Best for: validating generic JSON Schema compliance outside the Apify ecosystem.

Output Guard

Automated end-to-end validation: runs the actor, reads the schema, checks 5 validation categories, and produces a 0-100 compliance score with specific field-level issues. No scripting required. $0.35 per run.

Best for: developers who maintain multiple actors and want fast, repeatable pre-publish validation.

Each approach has trade-offs in setup time, coverage depth, and maintenance burden. The right choice depends on your team size and deployment frequency.

Limitations

  • 1.Schema validation only. ApifyForge Schema Validator checks output structure against the declared schema. It does not validate data accuracy, completeness, or business logic — a field can be the correct type but contain wrong data.
  • 2.Requires dataset_schema.json. Actors without a dataset schema file cannot be validated. The tool reports schemaFound: false and provides output structure analysis instead.
  • 3.Sample-based validation. The tool validates output from a single test run. Edge cases that appear only with specific inputs or at scale may not surface in a single validation run.
  • 4.Not a full quality audit. Schema compliance is one of several Apify Store publication requirements. README quality, input schema correctness, error handling, and output volume are checked separately by ApifyForge's Input Tester and other tools.
  • 5.Requires Apify account. Validation runs execute on your own Apify account at PPE rates. You need a valid Apify API token to use the tool.

What Output Guard costs

Every validation run executes on your own Apify account at the standard pay-per-event rate of $0.35 per validation. The ApifyForge platform itself is free — no subscription, no premium tier. The charge appears in your Apify console like any other actor run. Apify's free plan includes $5/month in credits, enough for approximately 14 validations per month.

Frequently asked questions

What does Output Guard actually check?

Output Guard runs your actor with test input on your own Apify account, then compares every field in the output against the actor's declared dataset_schema.json. It checks 5 categories: type mismatches (string vs number), missing required fields, undeclared fields not in the schema, nullable violations (null values where nullable: true is not declared), and type consistency across multiple output items.

Why do Apify actors get maintenance flags for schema issues?

Apify's Store quality requirements, documented in the Apify Actor publication checklist, require that actor output matches its declared dataset schema. Type mismatches, missing fields, and undeclared properties can trigger maintenance flags or prevent publication. Output Guard catches these issues before Apify's automated checks do.

How much does a single schema validation cost?

Each Output Guard run costs $0.35, charged as a pay-per-event (PPE) fee on your own Apify account. ApifyForge has no platform fee or subscription. Apify's free tier includes $5/month in credits, enough for approximately 14 schema validations per month.

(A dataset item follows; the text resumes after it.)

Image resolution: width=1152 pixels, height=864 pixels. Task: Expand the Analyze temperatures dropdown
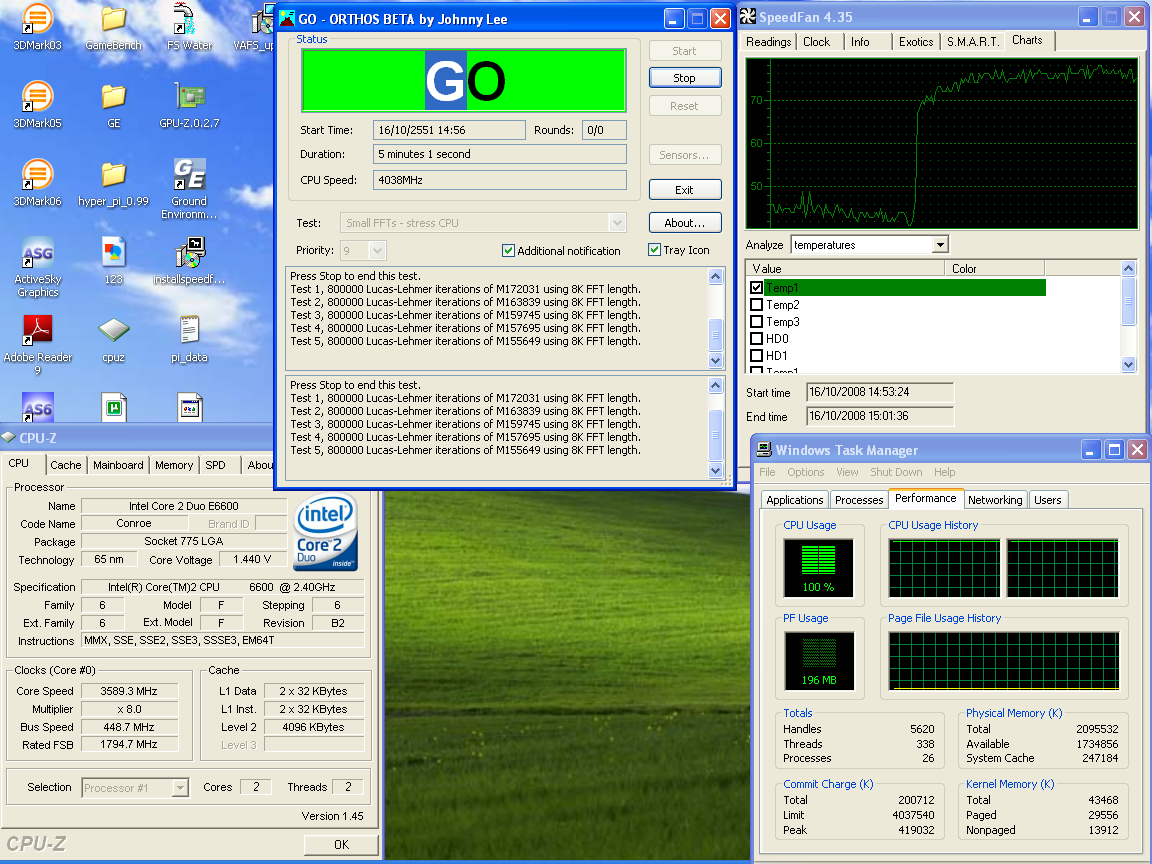tap(939, 245)
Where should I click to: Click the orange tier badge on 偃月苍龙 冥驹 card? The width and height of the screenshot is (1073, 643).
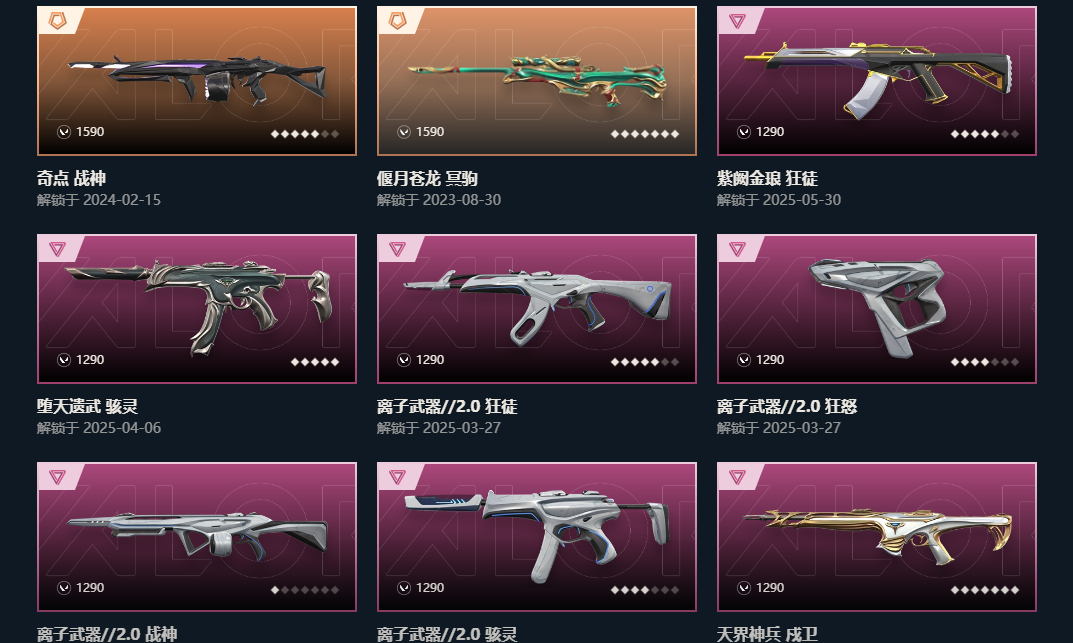[x=398, y=21]
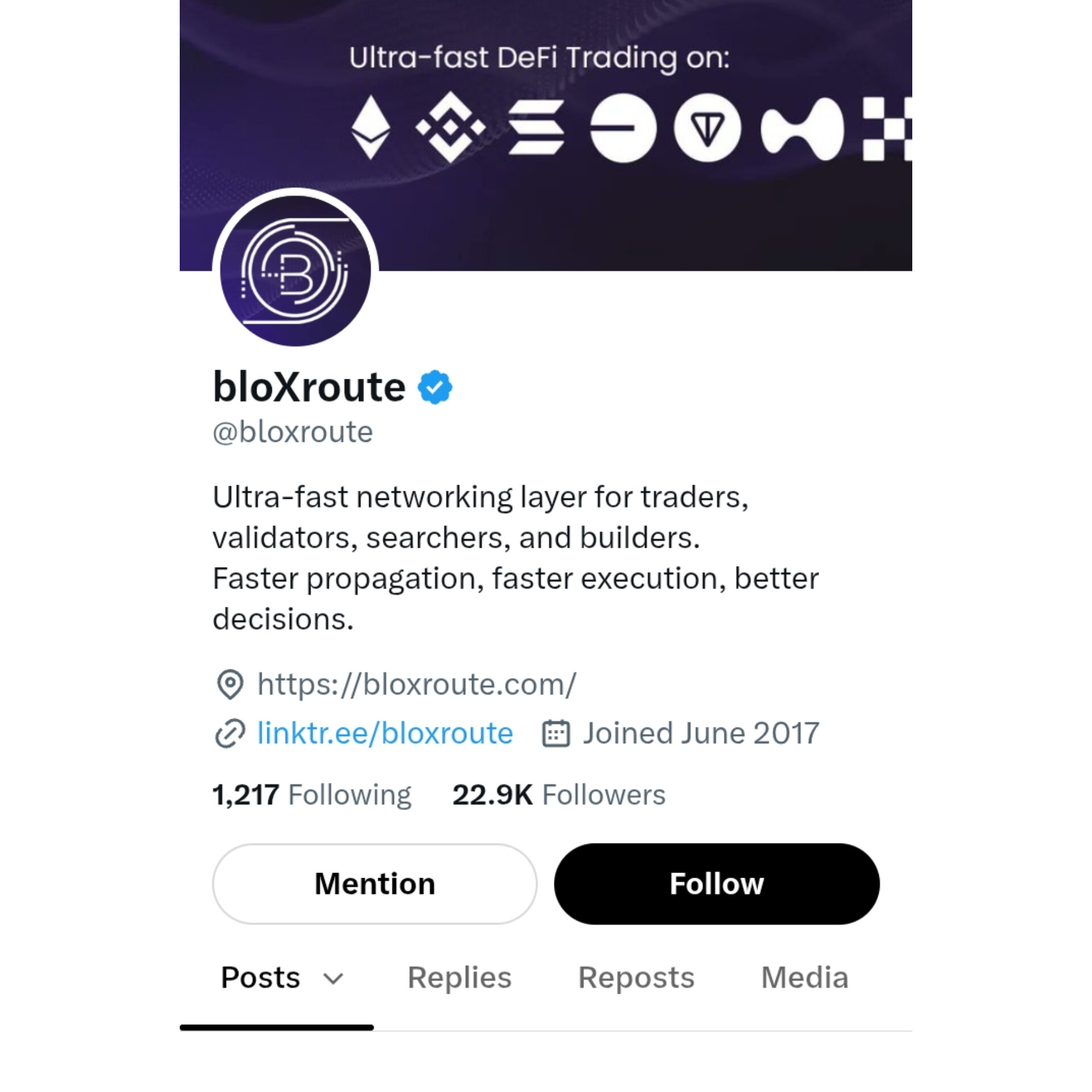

What is the 0-100 compliance score?

Output Guard calculates a weighted compliance score: type mismatches deduct 10 points each, nullable violations deduct 5, undeclared fields deduct 2, and type inconsistencies deduct 5. A score of 90 or above indicates minor issues only. A score below 70 indicates structural problems that are likely to trigger maintenance flags.

Can I validate actors I did not build?

Yes. Output Guard works with any public Apify actor that has a dataset_schema.json file. Enter any actor ID (e.g., apify/web-scraper) and the tool will run it on your account with minimal input, then validate the output. This is useful for evaluating actor quality before integrating third-party scrapers into your pipeline.

What happens if my actor has no dataset_schema.json?

If the actor lacks a dataset_schema.json, Output Guard reports schemaFound: false and cannot perform field-level validation. The Apify Store publication checklist recommends every actor include a dataset schema. Output Guard will still analyze the output structure and report field types for reference.

How is this different from manually checking actor output?

Manual validation requires downloading output from the Apify Console, opening the dataset schema file, and comparing fields by hand — a process that takes 15-30 minutes per actor and is error-prone for actors with 20+ output fields. Output Guard automates all 5 check categories in a single run that takes under 60 seconds.

Does schema validation prevent all Apify Store rejections?

No. Schema compliance is one of several Store quality requirements. Apify also checks README completeness, input schema quality, error handling, and output volume. ApifyForge offers additional tools for these checks: Input Tester validates input schemas, and the Quality Audit actor covers the full publication checklist.